*What you have to do:* Reproduce the entries below, please. Keep every character the same.

*Data supplied:*
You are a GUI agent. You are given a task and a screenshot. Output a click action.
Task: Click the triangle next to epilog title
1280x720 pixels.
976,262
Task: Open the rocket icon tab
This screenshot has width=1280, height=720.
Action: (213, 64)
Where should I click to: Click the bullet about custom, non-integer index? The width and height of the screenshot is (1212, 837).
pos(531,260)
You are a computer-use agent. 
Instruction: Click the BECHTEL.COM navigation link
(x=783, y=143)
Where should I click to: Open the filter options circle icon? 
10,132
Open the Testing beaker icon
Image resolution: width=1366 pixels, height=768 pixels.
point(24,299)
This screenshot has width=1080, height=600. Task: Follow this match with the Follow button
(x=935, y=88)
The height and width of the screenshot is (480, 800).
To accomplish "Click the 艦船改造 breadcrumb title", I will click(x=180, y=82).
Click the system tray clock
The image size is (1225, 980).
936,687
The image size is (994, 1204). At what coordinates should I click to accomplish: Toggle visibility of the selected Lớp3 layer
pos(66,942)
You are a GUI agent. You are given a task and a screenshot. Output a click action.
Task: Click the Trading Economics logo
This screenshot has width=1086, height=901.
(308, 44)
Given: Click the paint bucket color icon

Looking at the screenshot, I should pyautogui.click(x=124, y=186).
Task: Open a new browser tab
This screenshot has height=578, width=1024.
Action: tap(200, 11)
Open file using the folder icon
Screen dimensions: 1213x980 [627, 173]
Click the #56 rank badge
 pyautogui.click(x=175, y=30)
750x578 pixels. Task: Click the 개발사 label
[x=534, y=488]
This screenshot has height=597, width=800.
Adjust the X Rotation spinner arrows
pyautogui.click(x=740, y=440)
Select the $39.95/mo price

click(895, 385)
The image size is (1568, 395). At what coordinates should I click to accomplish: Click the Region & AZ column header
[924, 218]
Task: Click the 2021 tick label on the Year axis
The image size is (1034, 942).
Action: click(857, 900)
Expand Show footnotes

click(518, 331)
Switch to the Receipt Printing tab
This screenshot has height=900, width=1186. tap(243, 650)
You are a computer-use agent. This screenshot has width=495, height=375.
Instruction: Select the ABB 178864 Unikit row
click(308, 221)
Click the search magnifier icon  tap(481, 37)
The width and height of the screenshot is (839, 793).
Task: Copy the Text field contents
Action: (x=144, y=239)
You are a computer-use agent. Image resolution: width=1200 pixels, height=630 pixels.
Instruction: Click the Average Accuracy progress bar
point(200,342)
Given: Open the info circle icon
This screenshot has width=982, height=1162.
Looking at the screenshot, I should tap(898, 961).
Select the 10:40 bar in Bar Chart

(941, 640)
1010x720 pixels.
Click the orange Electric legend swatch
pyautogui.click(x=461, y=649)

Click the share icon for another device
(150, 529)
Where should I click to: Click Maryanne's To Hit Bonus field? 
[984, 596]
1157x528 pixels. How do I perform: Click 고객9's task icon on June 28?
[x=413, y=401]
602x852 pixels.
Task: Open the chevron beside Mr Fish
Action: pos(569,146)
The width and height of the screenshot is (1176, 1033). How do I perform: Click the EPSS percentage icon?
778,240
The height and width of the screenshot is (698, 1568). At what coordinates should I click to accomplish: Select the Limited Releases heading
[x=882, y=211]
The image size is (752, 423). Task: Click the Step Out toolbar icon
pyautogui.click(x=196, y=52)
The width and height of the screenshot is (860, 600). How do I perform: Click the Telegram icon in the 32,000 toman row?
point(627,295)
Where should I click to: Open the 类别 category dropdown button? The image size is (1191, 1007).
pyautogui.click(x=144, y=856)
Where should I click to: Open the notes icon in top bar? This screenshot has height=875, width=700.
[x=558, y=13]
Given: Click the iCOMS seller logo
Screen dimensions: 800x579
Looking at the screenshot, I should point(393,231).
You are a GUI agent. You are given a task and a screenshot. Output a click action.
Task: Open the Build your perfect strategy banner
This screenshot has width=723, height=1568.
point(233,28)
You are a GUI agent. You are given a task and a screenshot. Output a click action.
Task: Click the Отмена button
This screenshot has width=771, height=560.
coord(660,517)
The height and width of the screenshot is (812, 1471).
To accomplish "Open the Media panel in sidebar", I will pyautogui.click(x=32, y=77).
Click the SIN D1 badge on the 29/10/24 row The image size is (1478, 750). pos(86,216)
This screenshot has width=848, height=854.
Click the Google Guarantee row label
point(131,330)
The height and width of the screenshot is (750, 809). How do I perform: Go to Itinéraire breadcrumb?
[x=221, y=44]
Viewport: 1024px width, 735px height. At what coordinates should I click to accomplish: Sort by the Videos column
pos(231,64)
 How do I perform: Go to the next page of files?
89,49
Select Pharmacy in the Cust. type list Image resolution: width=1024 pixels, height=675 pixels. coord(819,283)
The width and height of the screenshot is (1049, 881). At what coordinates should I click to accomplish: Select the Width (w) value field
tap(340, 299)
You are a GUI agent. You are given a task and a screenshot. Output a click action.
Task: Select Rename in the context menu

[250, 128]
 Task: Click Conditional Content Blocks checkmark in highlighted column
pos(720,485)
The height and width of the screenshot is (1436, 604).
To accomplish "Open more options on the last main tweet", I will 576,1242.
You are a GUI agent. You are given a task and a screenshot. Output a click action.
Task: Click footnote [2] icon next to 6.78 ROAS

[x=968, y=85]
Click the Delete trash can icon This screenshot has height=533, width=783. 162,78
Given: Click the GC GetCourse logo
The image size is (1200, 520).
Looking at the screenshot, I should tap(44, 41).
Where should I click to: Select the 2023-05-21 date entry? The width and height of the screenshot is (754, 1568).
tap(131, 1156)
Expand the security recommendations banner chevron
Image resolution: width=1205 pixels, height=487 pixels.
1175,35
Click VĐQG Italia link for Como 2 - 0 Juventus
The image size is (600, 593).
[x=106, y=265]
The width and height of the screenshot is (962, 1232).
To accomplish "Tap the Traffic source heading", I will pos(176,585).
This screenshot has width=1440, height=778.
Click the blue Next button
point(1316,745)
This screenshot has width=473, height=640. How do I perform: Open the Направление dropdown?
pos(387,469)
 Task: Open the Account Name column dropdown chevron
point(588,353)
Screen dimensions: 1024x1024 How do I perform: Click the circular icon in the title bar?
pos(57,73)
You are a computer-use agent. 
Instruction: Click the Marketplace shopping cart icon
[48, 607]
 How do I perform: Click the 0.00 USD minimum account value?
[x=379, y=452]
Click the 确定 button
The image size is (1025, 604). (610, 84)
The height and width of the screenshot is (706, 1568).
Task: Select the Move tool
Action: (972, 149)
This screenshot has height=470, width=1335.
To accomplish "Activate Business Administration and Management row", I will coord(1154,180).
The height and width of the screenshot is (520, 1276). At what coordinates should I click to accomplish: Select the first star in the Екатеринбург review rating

*Written solution:*
You are a GUI agent. You are given a task and a screenshot. Output a click action.
Task: Click the triangle next to epilog title
1280x720 pixels.
976,262
Task: Open the rocket icon tab
This screenshot has width=1280, height=720.
Action: (213, 64)
Where should I click to: Click the bullet about custom, non-integer index? The width and height of the screenshot is (1212, 837).
pos(531,260)
You are a computer-use agent. 
Instruction: Click the BECHTEL.COM navigation link
(x=783, y=143)
Where should I click to: Open the filter options circle icon? 
10,132
Open the Testing beaker icon
Image resolution: width=1366 pixels, height=768 pixels.
point(24,299)
This screenshot has width=1080, height=600. Task: Follow this match with the Follow button
(x=935, y=88)
The height and width of the screenshot is (480, 800).
To accomplish "Click the 艦船改造 breadcrumb title", I will click(x=180, y=82).
Click the system tray clock
The image size is (1225, 980).
936,687
The image size is (994, 1204). At what coordinates should I click to accomplish: Toggle visibility of the selected Lớp3 layer
pos(66,942)
You are a GUI agent. You are given a task and a screenshot. Output a click action.
Task: Click the Trading Economics logo
This screenshot has width=1086, height=901.
(308, 44)
Given: Click the paint bucket color icon

Looking at the screenshot, I should pyautogui.click(x=124, y=186).
Task: Open a new browser tab
This screenshot has height=578, width=1024.
Action: tap(200, 11)
Open file using the folder icon
Screen dimensions: 1213x980 [627, 173]
Click the #56 rank badge
 pyautogui.click(x=175, y=30)
750x578 pixels. Task: Click the 개발사 label
[x=534, y=488]
This screenshot has height=597, width=800.
Adjust the X Rotation spinner arrows
pyautogui.click(x=740, y=440)
Select the $39.95/mo price

click(895, 385)
The image size is (1568, 395). At what coordinates should I click to accomplish: Click the Region & AZ column header
[924, 218]
Task: Click the 2021 tick label on the Year axis
The image size is (1034, 942).
Action: click(857, 900)
Expand Show footnotes

click(518, 331)
Switch to the Receipt Printing tab
This screenshot has height=900, width=1186. tap(243, 650)
You are a computer-use agent. This screenshot has width=495, height=375.
Instruction: Select the ABB 178864 Unikit row
click(308, 221)
Click the search magnifier icon  tap(481, 37)
The width and height of the screenshot is (839, 793).
Task: Copy the Text field contents
Action: (x=144, y=239)
You are a computer-use agent. Image resolution: width=1200 pixels, height=630 pixels.
Instruction: Click the Average Accuracy progress bar
point(200,342)
Given: Open the info circle icon
This screenshot has width=982, height=1162.
Looking at the screenshot, I should tap(898, 961).
Select the 10:40 bar in Bar Chart

(941, 640)
1010x720 pixels.
Click the orange Electric legend swatch
pyautogui.click(x=461, y=649)

Click the share icon for another device
(150, 529)
Where should I click to: Click Maryanne's To Hit Bonus field? 
[984, 596]
1157x528 pixels. How do I perform: Click 고객9's task icon on June 28?
[x=413, y=401]
602x852 pixels.
Task: Open the chevron beside Mr Fish
Action: pos(569,146)
The width and height of the screenshot is (1176, 1033). How do I perform: Click the EPSS percentage icon?
778,240
The height and width of the screenshot is (698, 1568). At what coordinates should I click to accomplish: Select the Limited Releases heading
[x=882, y=211]
The image size is (752, 423). Task: Click the Step Out toolbar icon
pyautogui.click(x=196, y=52)
The width and height of the screenshot is (860, 600). How do I perform: Click the Telegram icon in the 32,000 toman row?
point(627,295)
Where should I click to: Open the 类别 category dropdown button? The image size is (1191, 1007).
pyautogui.click(x=144, y=856)
Where should I click to: Open the notes icon in top bar? This screenshot has height=875, width=700.
[x=558, y=13]
Given: Click the iCOMS seller logo
Screen dimensions: 800x579
Looking at the screenshot, I should point(393,231).
You are a GUI agent. You are given a task and a screenshot. Output a click action.
Task: Open the Build your perfect strategy banner
This screenshot has width=723, height=1568.
point(233,28)
You are a GUI agent. You are given a task and a screenshot. Output a click action.
Task: Click the Отмена button
This screenshot has width=771, height=560.
coord(660,517)
The height and width of the screenshot is (812, 1471).
To accomplish "Open the Media panel in sidebar", I will pyautogui.click(x=32, y=77).
Click the SIN D1 badge on the 29/10/24 row The image size is (1478, 750). pos(86,216)
This screenshot has width=848, height=854.
Click the Google Guarantee row label
point(131,330)
The height and width of the screenshot is (750, 809). How do I perform: Go to Itinéraire breadcrumb?
[x=221, y=44]
Viewport: 1024px width, 735px height. At what coordinates should I click to accomplish: Sort by the Videos column
pos(231,64)
 How do I perform: Go to the next page of files?
89,49
Select Pharmacy in the Cust. type list Image resolution: width=1024 pixels, height=675 pixels. coord(819,283)
The width and height of the screenshot is (1049, 881). At what coordinates should I click to accomplish: Select the Width (w) value field
tap(340, 299)
You are a GUI agent. You are given a task and a screenshot. Output a click action.
Task: Select Rename in the context menu

[250, 128]
 Task: Click Conditional Content Blocks checkmark in highlighted column
pos(720,485)
The height and width of the screenshot is (1436, 604).
To accomplish "Open more options on the last main tweet", I will 576,1242.
You are a GUI agent. You are given a task and a screenshot. Output a click action.
Task: Click footnote [2] icon next to 6.78 ROAS

[x=968, y=85]
Click the Delete trash can icon This screenshot has height=533, width=783. 162,78
Given: Click the GC GetCourse logo
The image size is (1200, 520).
Looking at the screenshot, I should tap(44, 41).
Where should I click to: Select the 2023-05-21 date entry? The width and height of the screenshot is (754, 1568).
tap(131, 1156)
Expand the security recommendations banner chevron
Image resolution: width=1205 pixels, height=487 pixels.
1175,35
Click VĐQG Italia link for Como 2 - 0 Juventus
The image size is (600, 593).
[x=106, y=265]
The width and height of the screenshot is (962, 1232).
To accomplish "Tap the Traffic source heading", I will pos(176,585).
This screenshot has width=1440, height=778.
Click the blue Next button
point(1316,745)
This screenshot has width=473, height=640. How do I perform: Open the Направление dropdown?
pos(387,469)
 Task: Open the Account Name column dropdown chevron
point(588,353)
Screen dimensions: 1024x1024 How do I perform: Click the circular icon in the title bar?
pos(57,73)
You are a computer-use agent. 
Instruction: Click the Marketplace shopping cart icon
[48, 607]
 How do I perform: Click the 0.00 USD minimum account value?
[x=379, y=452]
Click the 确定 button
The image size is (1025, 604). (610, 84)
The height and width of the screenshot is (706, 1568).
Task: Select the Move tool
Action: (972, 149)
This screenshot has height=470, width=1335.
To accomplish "Activate Business Administration and Management row", I will coord(1154,180).
The height and width of the screenshot is (520, 1276). At what coordinates should I click to accomplish: Select the first star in the Екатеринбург review rating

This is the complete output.